Nu u weet hoe u SQL Server en de verschillende componenten ervan moet instellen en installeren, kunnen we beginnen met schrijven Server. Maar laat me eerst bespreken hoe u opmerkingen in SQL Server kunt schrijven.
Opmerkingen in SQL Server
Er zijn twee manieren waarop u commentaar kunt geven in SQL, d.w.z. gebruik de s ingle-line opmerkingen of de m ulti-line opmerkingen .
Opmerkingen met één regel
De opmerkingen van één regel beginnen met twee koppeltekens (-). Daarom wordt de tekst die wordt genoemd na (-), tot het einde van een enkele regel genegeerd door de compiler.
Voorbeeld:
- Voorbeeld van opmerkingen met één regel
Opmerkingen met meerdere regels
De meerregelige opmerkingen beginnen met / * en eindigen met * / . Vandaar dat de tekst tussen / * en * / wordt genegeerd door de compiler.
Voorbeeld:
/ * Voorbeeld voor opmerkingen met meerdere regels * /
Laten we nu in dit artikel over de SQL Server-zelfstudie beginnen met de eerste set opdrachten, d.w.z. Data Definition Language-opdrachten.

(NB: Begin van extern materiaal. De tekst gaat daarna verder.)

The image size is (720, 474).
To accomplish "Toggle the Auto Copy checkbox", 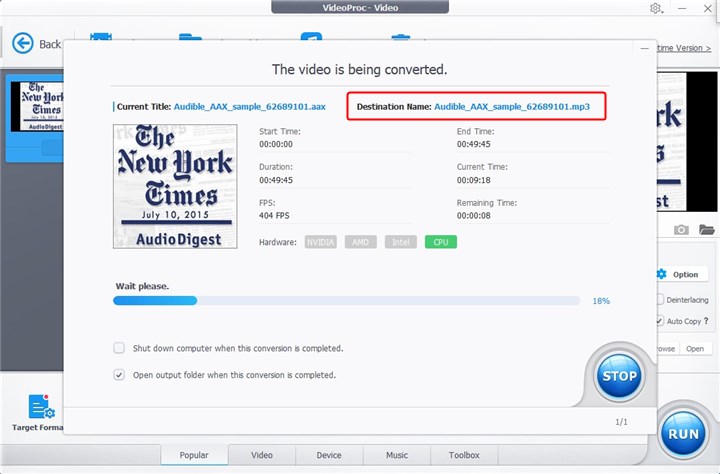I will coord(660,321).
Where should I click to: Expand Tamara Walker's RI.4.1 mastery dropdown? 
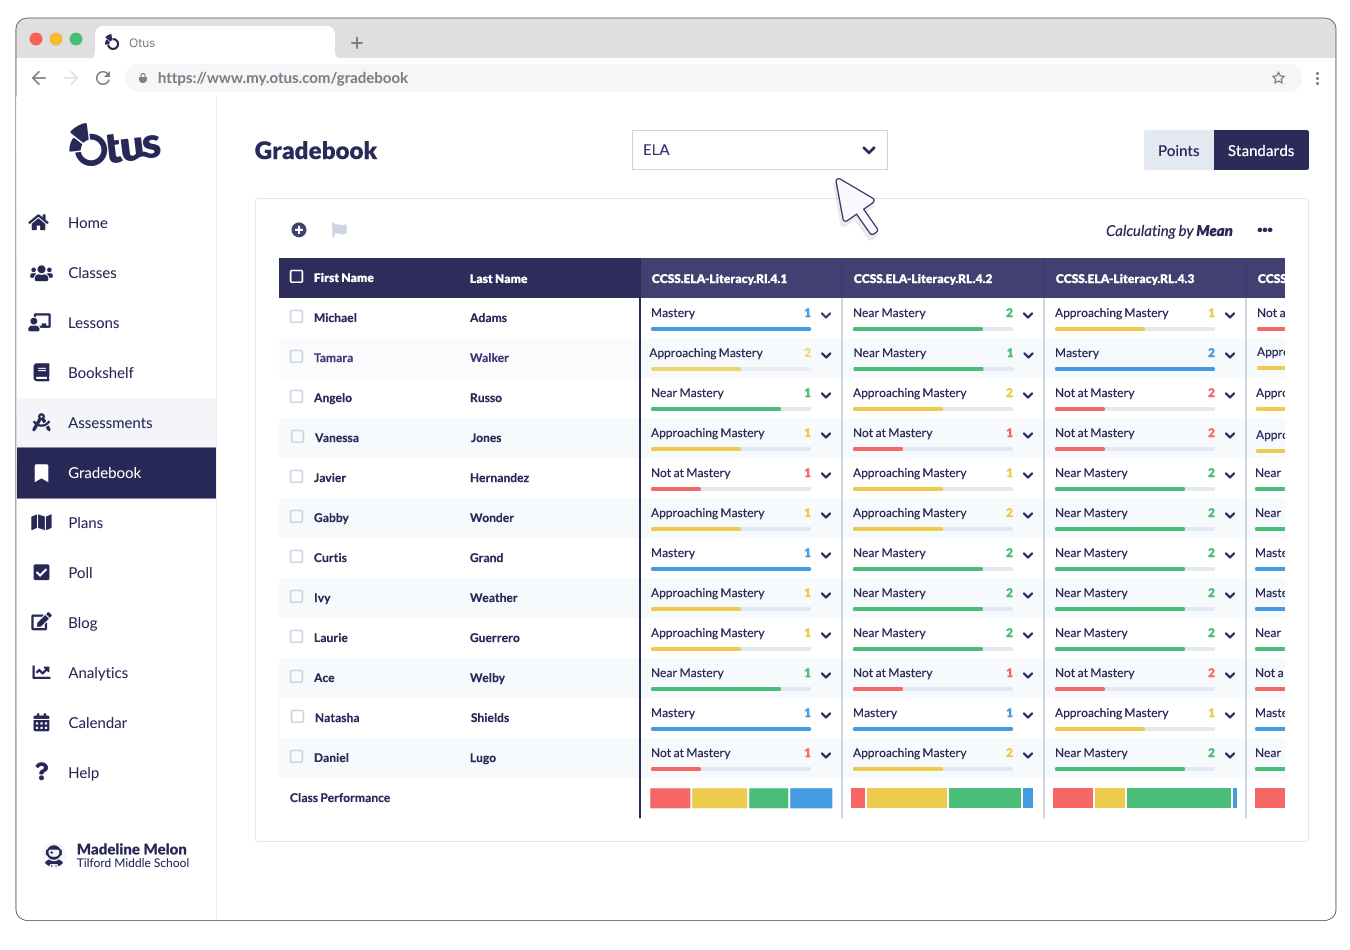(825, 354)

Data Definition Language-opdrachten
Dit gedeelte van het artikel geeft u een idee over de opdrachten waarmee u uw database kunt definiëren. De commando's zijn als volgt:
CREËER
Dit statement wordt gebruikt om een tabel, database of view aan te maken.
De ‘CREATE DATABASE’ -verklaring
Deze verklaring wordt gebruikt om een database aan te maken.
Syntaxis
CREATE DATABASE DatabaseName
Voorbeeld
CREËER DATABASE Studenten
De ' MAAK EEN TABEL ' Uitspraak
Zoals de naam doet vermoeden, wordt deze instructie gebruikt om een tabel te maken.
Syntaxis
CREATE TABLE TableName (datatype Kolom1, datatype Kolom2, datatype Kolom3, ... KolomN datatype)
Voorbeeld
TABEL MAKEN StudentInfo (StudentID int, StudentName varchar (8000), ParentName varchar (8000), PhoneNumber int, AddressofStudent varchar (8000), City varchar (8000), Land varchar (8000))
LATEN VALLEN
Deze instructie wordt gebruikt om een bestaande tabel, database of view te verwijderen.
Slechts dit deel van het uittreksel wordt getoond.